─── DATASET ───

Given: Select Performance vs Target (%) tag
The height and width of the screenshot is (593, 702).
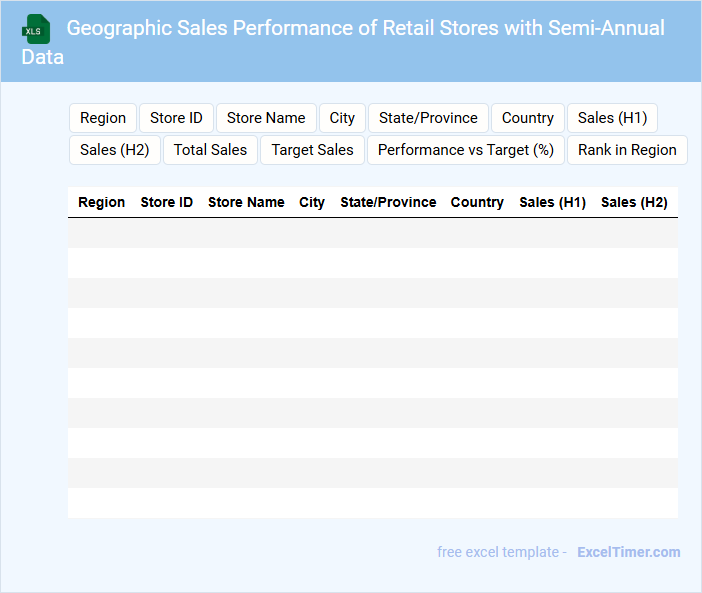Looking at the screenshot, I should click(465, 150).
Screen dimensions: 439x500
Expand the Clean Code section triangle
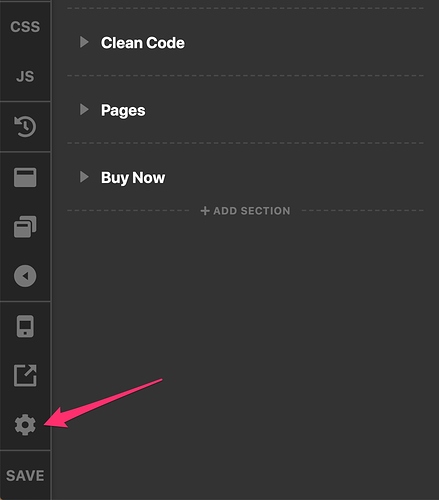(84, 42)
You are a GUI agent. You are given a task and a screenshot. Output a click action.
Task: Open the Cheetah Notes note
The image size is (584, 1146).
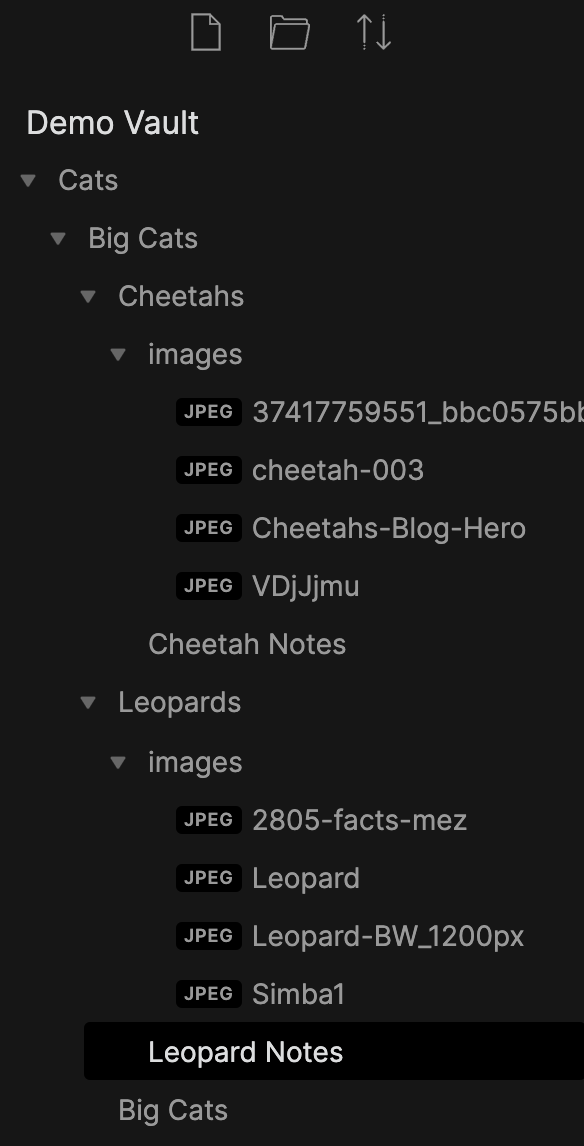click(x=247, y=644)
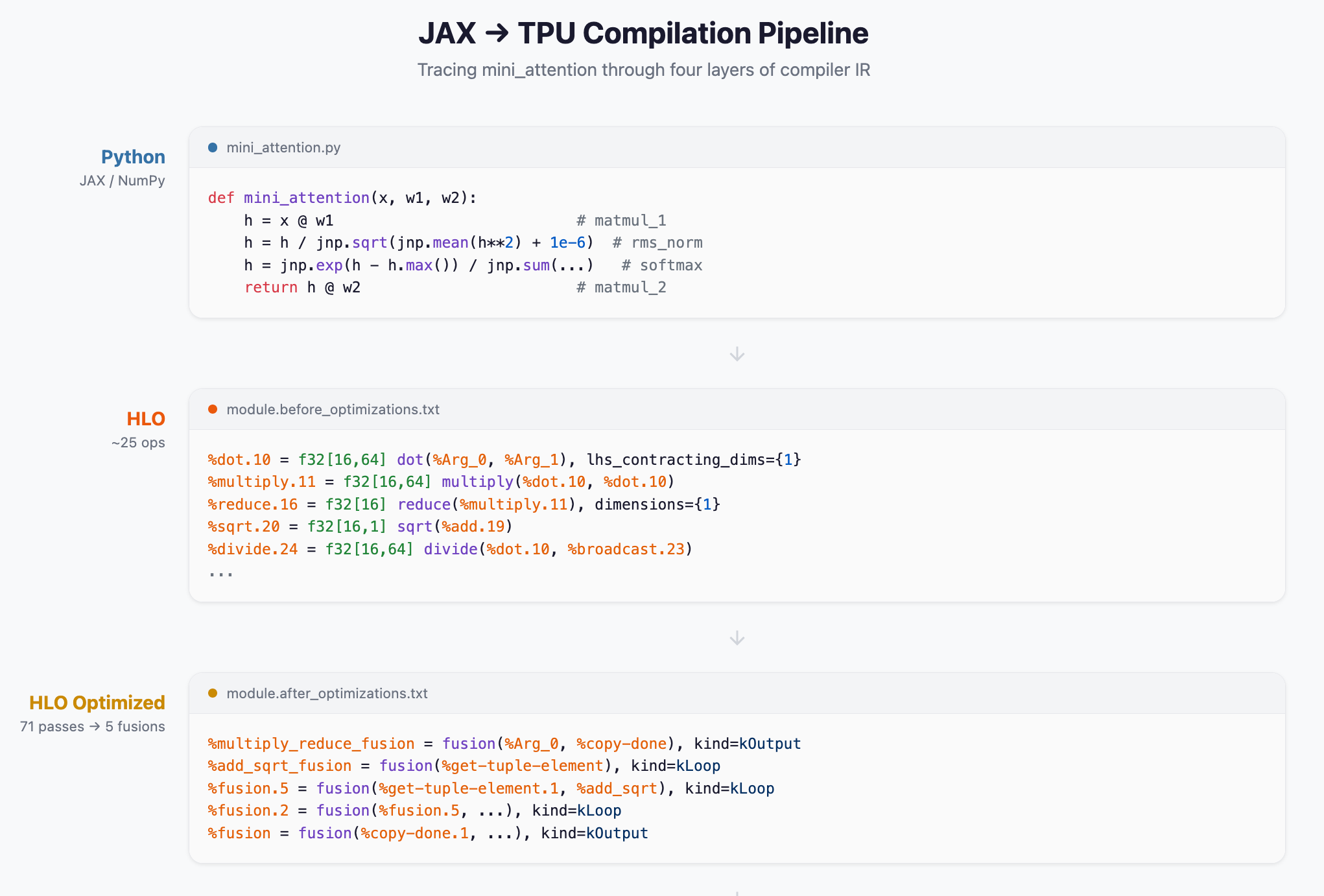Click the %multiply_reduce_fusion identifier
The width and height of the screenshot is (1324, 896).
pos(311,744)
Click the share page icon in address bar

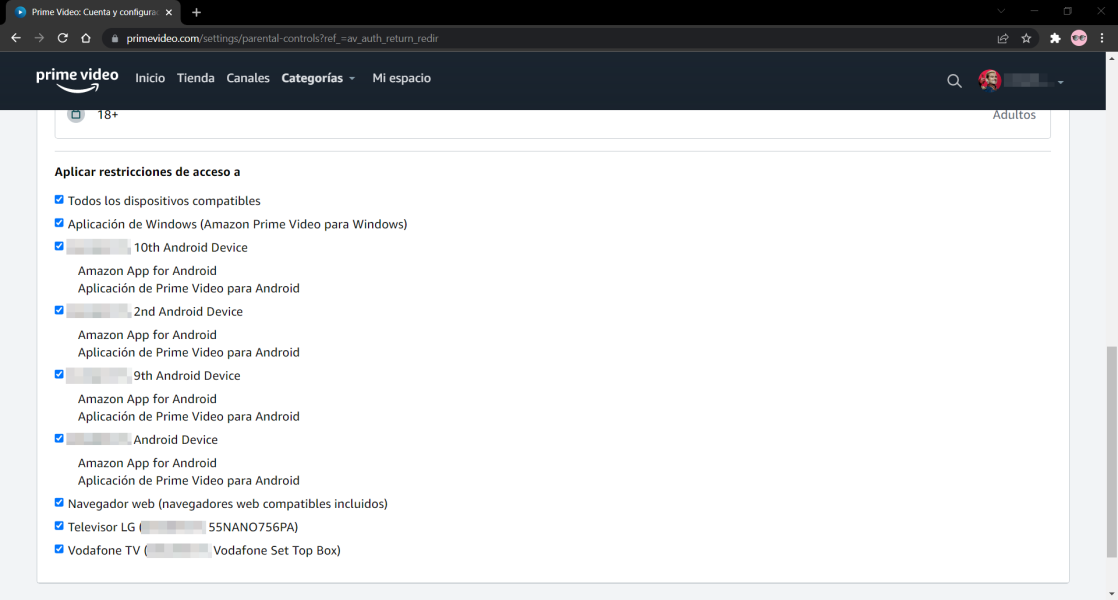[1002, 38]
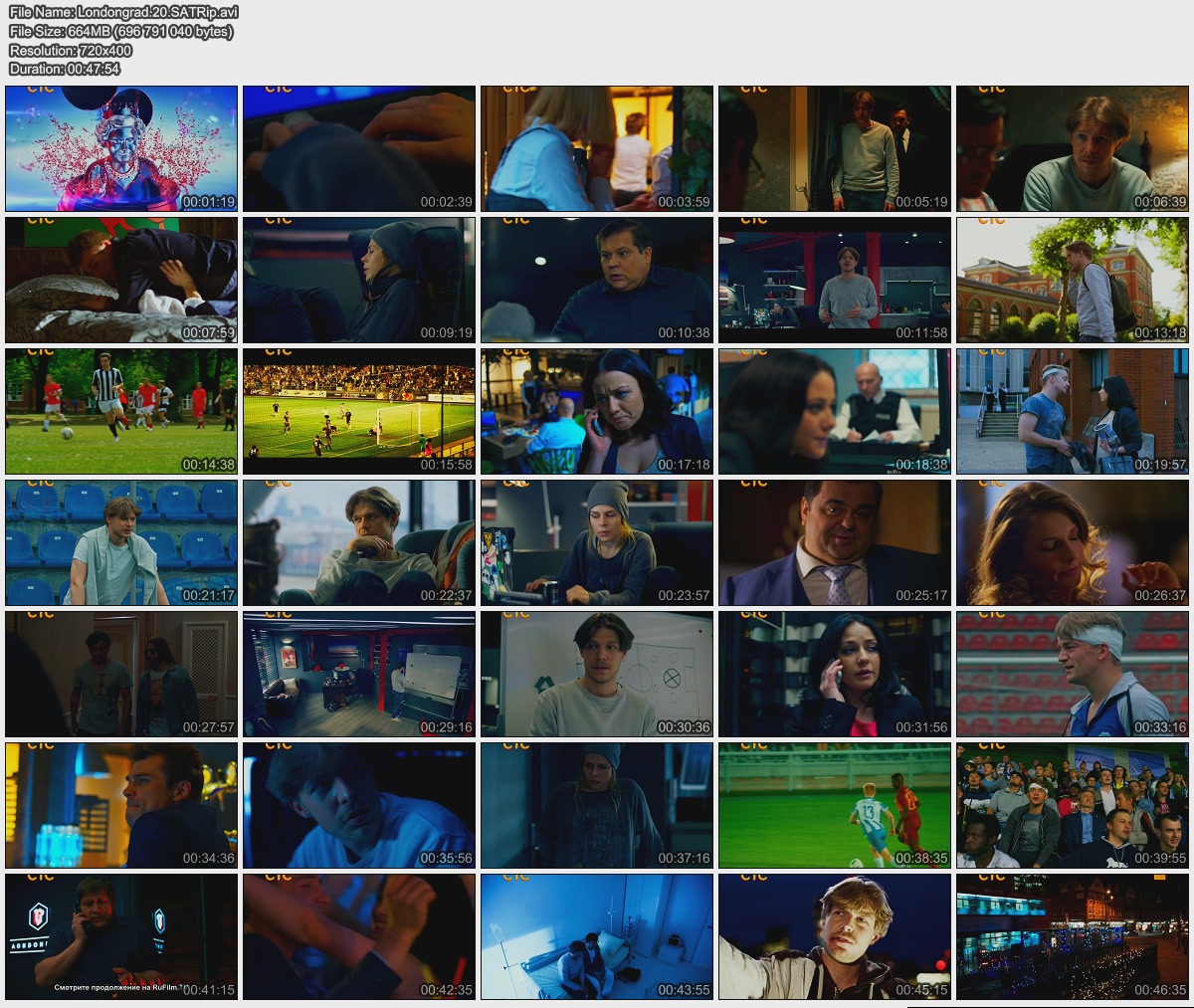The width and height of the screenshot is (1194, 1008).
Task: Pick the frame marked 00:10:38
Action: pyautogui.click(x=597, y=280)
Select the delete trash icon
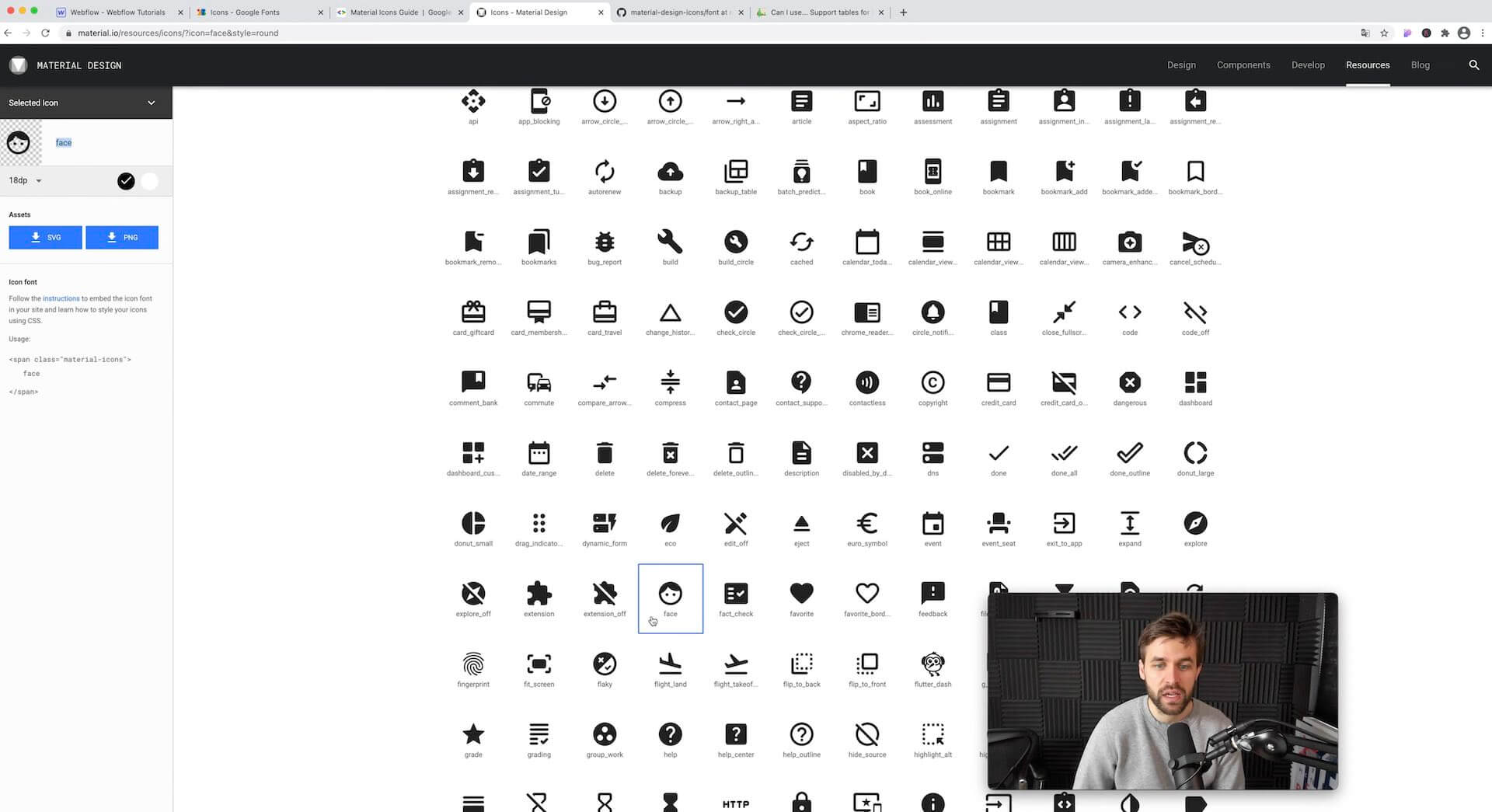 604,452
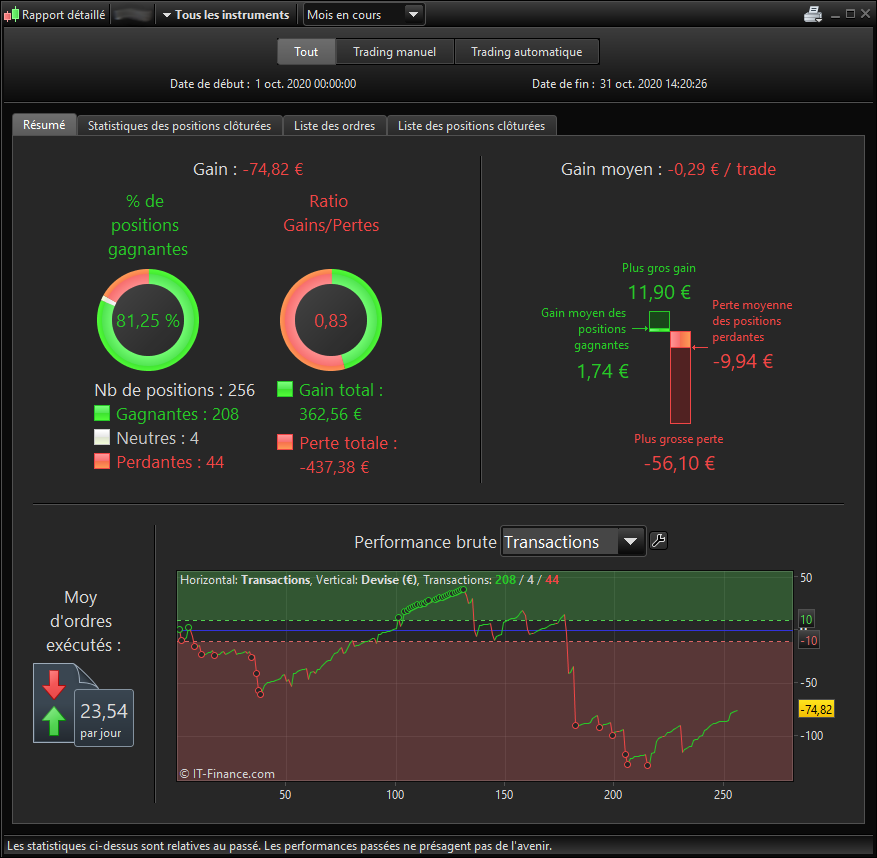This screenshot has width=877, height=858.
Task: Switch filter to Trading automatique
Action: coord(526,52)
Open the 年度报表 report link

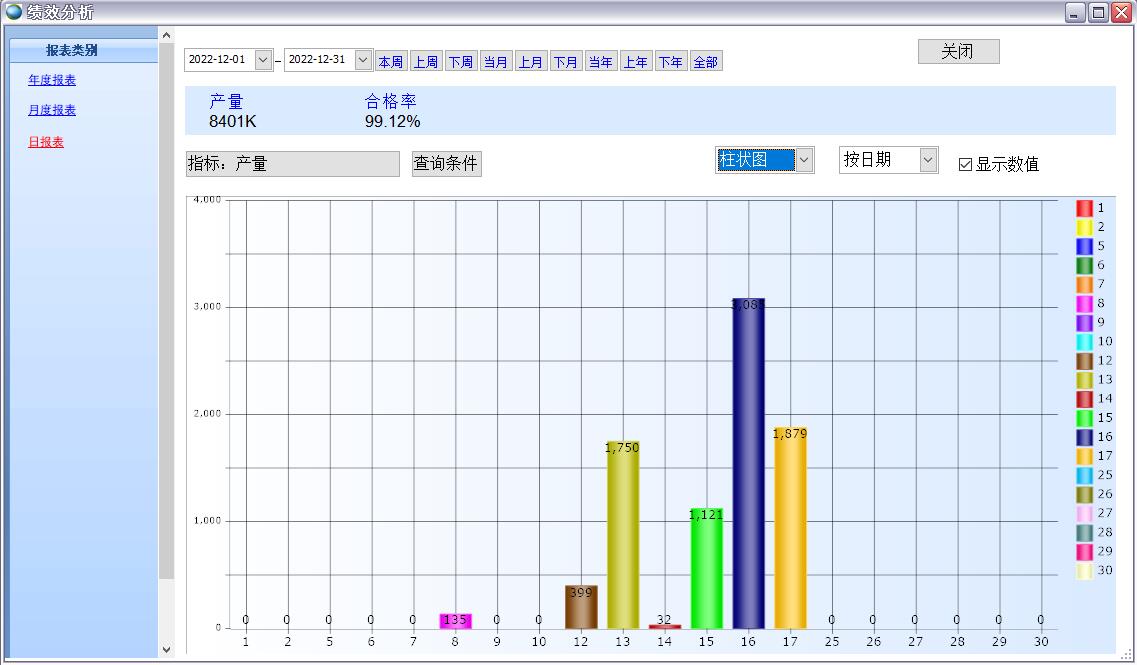pos(52,80)
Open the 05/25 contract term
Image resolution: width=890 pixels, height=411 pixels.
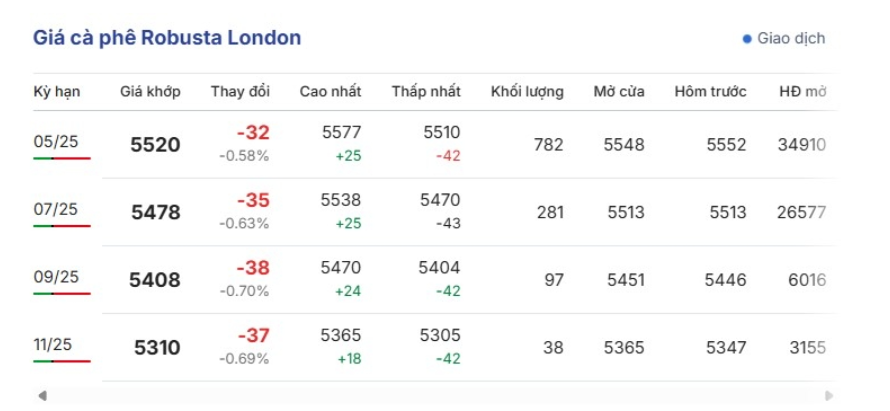[56, 142]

───

REQUEST –
Copy out the lines above word for word, leaving out the pictures.

SOLUTION –
Given: Select Performance vs Target (%) tag
The height and width of the screenshot is (593, 702).
Looking at the screenshot, I should click(465, 150).
Screen dimensions: 439x500
Expand the Clean Code section triangle
(84, 42)
You are a GUI agent. You are given a task and a screenshot. Output a click action.
Task: Open the Cheetah Notes note
The image size is (584, 1146).
click(x=247, y=644)
Click the %multiply_reduce_fusion identifier
The width and height of the screenshot is (1324, 896).
pos(311,744)
Click the share page icon in address bar

[1002, 38]
The width and height of the screenshot is (1194, 1008).
Task: Pick the frame marked 00:10:38
Action: pyautogui.click(x=597, y=280)
Select the delete trash icon
 604,452
This screenshot has width=877, height=858.
Task: Switch filter to Trading automatique
Action: coord(526,52)
Open the 年度报表 report link

pos(52,80)
Open the 05/25 contract term
Image resolution: width=890 pixels, height=411 pixels.
[56, 142]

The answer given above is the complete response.